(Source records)

⁂

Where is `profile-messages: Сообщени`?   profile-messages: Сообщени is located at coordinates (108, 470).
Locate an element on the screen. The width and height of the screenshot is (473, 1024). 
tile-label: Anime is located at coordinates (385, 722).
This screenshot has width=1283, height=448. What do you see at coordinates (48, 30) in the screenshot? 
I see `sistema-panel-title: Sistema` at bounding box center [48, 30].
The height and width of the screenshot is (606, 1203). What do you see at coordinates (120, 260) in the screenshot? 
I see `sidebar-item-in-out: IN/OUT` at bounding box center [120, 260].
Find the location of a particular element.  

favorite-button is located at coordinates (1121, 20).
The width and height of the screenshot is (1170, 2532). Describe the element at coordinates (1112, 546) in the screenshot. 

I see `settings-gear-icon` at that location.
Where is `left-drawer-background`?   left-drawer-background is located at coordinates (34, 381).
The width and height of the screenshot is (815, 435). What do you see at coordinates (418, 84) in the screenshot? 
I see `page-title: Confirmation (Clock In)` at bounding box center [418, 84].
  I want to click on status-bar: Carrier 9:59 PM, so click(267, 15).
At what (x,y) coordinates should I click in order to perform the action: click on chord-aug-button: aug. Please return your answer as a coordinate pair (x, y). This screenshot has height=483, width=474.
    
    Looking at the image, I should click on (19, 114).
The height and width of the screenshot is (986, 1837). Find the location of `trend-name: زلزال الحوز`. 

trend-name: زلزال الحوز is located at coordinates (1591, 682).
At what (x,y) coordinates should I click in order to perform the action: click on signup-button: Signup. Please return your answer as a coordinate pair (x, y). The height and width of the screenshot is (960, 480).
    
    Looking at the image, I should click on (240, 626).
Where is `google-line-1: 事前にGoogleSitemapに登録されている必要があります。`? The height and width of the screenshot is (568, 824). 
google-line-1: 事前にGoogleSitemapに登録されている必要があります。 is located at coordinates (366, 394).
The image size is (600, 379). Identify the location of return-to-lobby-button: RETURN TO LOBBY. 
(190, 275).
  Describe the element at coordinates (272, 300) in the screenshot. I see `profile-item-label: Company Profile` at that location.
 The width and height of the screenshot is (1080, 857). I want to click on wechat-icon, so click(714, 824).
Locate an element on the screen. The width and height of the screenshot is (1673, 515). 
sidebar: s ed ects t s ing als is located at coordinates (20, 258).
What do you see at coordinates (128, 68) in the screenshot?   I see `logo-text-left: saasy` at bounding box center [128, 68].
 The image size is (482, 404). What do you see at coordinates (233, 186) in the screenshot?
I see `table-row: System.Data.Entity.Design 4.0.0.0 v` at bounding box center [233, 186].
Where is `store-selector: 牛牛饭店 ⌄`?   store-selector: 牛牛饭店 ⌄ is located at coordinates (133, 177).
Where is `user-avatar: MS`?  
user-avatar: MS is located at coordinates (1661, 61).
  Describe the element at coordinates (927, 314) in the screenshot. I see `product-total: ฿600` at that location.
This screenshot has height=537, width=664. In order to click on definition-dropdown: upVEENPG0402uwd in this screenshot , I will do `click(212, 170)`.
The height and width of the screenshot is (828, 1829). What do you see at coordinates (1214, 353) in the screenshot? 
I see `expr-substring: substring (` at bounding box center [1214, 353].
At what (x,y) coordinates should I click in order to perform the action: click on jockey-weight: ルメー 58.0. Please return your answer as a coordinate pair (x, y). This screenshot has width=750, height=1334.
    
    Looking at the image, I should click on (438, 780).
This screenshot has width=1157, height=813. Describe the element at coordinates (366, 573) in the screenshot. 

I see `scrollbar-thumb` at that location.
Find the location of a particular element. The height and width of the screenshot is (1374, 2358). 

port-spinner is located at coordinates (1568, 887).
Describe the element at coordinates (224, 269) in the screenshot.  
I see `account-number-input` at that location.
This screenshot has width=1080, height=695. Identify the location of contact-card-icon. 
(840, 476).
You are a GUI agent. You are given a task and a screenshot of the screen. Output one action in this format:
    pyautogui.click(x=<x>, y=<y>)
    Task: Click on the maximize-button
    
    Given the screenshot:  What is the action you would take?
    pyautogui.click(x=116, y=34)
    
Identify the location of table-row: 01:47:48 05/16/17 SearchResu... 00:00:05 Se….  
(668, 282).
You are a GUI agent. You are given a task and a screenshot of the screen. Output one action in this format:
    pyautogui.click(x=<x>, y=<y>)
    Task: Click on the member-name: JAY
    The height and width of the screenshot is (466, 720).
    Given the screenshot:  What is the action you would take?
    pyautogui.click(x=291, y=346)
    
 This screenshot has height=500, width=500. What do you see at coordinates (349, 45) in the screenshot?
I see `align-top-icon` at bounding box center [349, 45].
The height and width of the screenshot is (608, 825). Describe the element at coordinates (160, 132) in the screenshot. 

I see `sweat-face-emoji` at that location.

⁂

◆ **What you have to do**:
Copy out all of the lines above, reproducing each one without alteration.

◆ **Solution to this problem**:
Where is `profile-messages: Сообщени`?   profile-messages: Сообщени is located at coordinates (108, 470).
Locate an element on the screen. The width and height of the screenshot is (473, 1024). 
tile-label: Anime is located at coordinates (385, 722).
This screenshot has width=1283, height=448. What do you see at coordinates (48, 30) in the screenshot? 
I see `sistema-panel-title: Sistema` at bounding box center [48, 30].
The height and width of the screenshot is (606, 1203). What do you see at coordinates (120, 260) in the screenshot? 
I see `sidebar-item-in-out: IN/OUT` at bounding box center [120, 260].
Find the location of a particular element.  

favorite-button is located at coordinates (1121, 20).
The width and height of the screenshot is (1170, 2532). Describe the element at coordinates (1112, 546) in the screenshot. 

I see `settings-gear-icon` at that location.
Where is `left-drawer-background`?   left-drawer-background is located at coordinates (34, 381).
The width and height of the screenshot is (815, 435). What do you see at coordinates (418, 84) in the screenshot? 
I see `page-title: Confirmation (Clock In)` at bounding box center [418, 84].
  I want to click on status-bar: Carrier 9:59 PM, so click(267, 15).
At what (x,y) coordinates should I click in order to perform the action: click on chord-aug-button: aug. Please return your answer as a coordinate pair (x, y). This screenshot has height=483, width=474.
    
    Looking at the image, I should click on (19, 114).
The height and width of the screenshot is (986, 1837). Find the location of `trend-name: زلزال الحوز`. 

trend-name: زلزال الحوز is located at coordinates (1591, 682).
At what (x,y) coordinates should I click in order to perform the action: click on signup-button: Signup. Please return your answer as a coordinate pair (x, y). The height and width of the screenshot is (960, 480).
    
    Looking at the image, I should click on (240, 626).
Where is `google-line-1: 事前にGoogleSitemapに登録されている必要があります。`? The height and width of the screenshot is (568, 824). 
google-line-1: 事前にGoogleSitemapに登録されている必要があります。 is located at coordinates (366, 394).
The image size is (600, 379). Identify the location of return-to-lobby-button: RETURN TO LOBBY. 
(190, 275).
  Describe the element at coordinates (272, 300) in the screenshot. I see `profile-item-label: Company Profile` at that location.
 The width and height of the screenshot is (1080, 857). I want to click on wechat-icon, so click(714, 824).
Locate an element on the screen. The width and height of the screenshot is (1673, 515). 
sidebar: s ed ects t s ing als is located at coordinates (20, 258).
What do you see at coordinates (128, 68) in the screenshot?   I see `logo-text-left: saasy` at bounding box center [128, 68].
 The image size is (482, 404). What do you see at coordinates (233, 186) in the screenshot?
I see `table-row: System.Data.Entity.Design 4.0.0.0 v` at bounding box center [233, 186].
Where is `store-selector: 牛牛饭店 ⌄`?   store-selector: 牛牛饭店 ⌄ is located at coordinates (133, 177).
Where is `user-avatar: MS`?  
user-avatar: MS is located at coordinates (1661, 61).
  Describe the element at coordinates (927, 314) in the screenshot. I see `product-total: ฿600` at that location.
This screenshot has height=537, width=664. In order to click on definition-dropdown: upVEENPG0402uwd in this screenshot , I will do `click(212, 170)`.
The height and width of the screenshot is (828, 1829). What do you see at coordinates (1214, 353) in the screenshot? 
I see `expr-substring: substring (` at bounding box center [1214, 353].
At what (x,y) coordinates should I click in order to perform the action: click on jockey-weight: ルメー 58.0. Please return your answer as a coordinate pair (x, y). This screenshot has width=750, height=1334.
    
    Looking at the image, I should click on (438, 780).
This screenshot has width=1157, height=813. Describe the element at coordinates (366, 573) in the screenshot. 

I see `scrollbar-thumb` at that location.
Find the location of a particular element. The height and width of the screenshot is (1374, 2358). 

port-spinner is located at coordinates (1568, 887).
Describe the element at coordinates (224, 269) in the screenshot.  
I see `account-number-input` at that location.
This screenshot has width=1080, height=695. Identify the location of contact-card-icon. 
(840, 476).
You are a GUI agent. You are given a task and a screenshot of the screen. Output one action in this format:
    pyautogui.click(x=<x>, y=<y>)
    Task: Click on the maximize-button
    
    Given the screenshot:  What is the action you would take?
    pyautogui.click(x=116, y=34)
    
Identify the location of table-row: 01:47:48 05/16/17 SearchResu... 00:00:05 Se….  
(668, 282).
You are a GUI agent. You are given a task and a screenshot of the screen. Output one action in this format:
    pyautogui.click(x=<x>, y=<y>)
    Task: Click on the member-name: JAY
    The height and width of the screenshot is (466, 720).
    Given the screenshot:  What is the action you would take?
    pyautogui.click(x=291, y=346)
    
 This screenshot has height=500, width=500. What do you see at coordinates (349, 45) in the screenshot?
I see `align-top-icon` at bounding box center [349, 45].
The height and width of the screenshot is (608, 825). Describe the element at coordinates (160, 132) in the screenshot. 

I see `sweat-face-emoji` at that location.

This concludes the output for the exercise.